Seems this post from last week has triggered some really interesting debate – Is your service assurance really service assurance?? (Part 5). It was a post that looked into collecting end-to-end service metrics rather than our traditional method of collecting network device events/metrics and trying to reverse-engineer to form a service-level perspective.
Thought I’d give you an update. I’m thinking along the following lines, but admit that I don’t have it all worked out by any means yet:
- We need to concept of span like OpenTelemetry does between microservices (in a way, it’s like nearest-neighbour of where each packet is getting pushed).

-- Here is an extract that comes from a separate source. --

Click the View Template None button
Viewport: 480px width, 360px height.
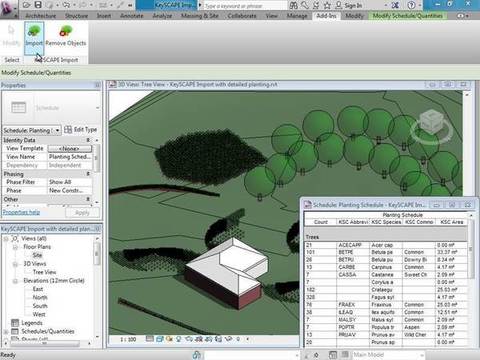[69, 148]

Note that for us a span is on a service-by-service basis between nodes, not just a network link-by-link basis between nodes
- We need to be able to measure the real-time metrics of the performance of each span as well as any events/faults impacting them
- One challenge (one of probably many) is how to avoid flooding the data/management planes. Possibly a telemetry beacon at each node that’s aggregating performance/events of each packet passed for each service?? But what aggregation-window / cache-size to use? Still too impossibly huge to process except with ridiculously low sampling rates??
- By chaining the spans we get a real-time, end-to-end trace of services and the performance (and real-time snapshot of service-by-service resource usage in a packet-switched network)
- How to efficiently get the beacon data to a centralised logging/management point? Send beacons via management plane? Send via data plane? Take an approach similar to Netflow / IPFIX-style protocols?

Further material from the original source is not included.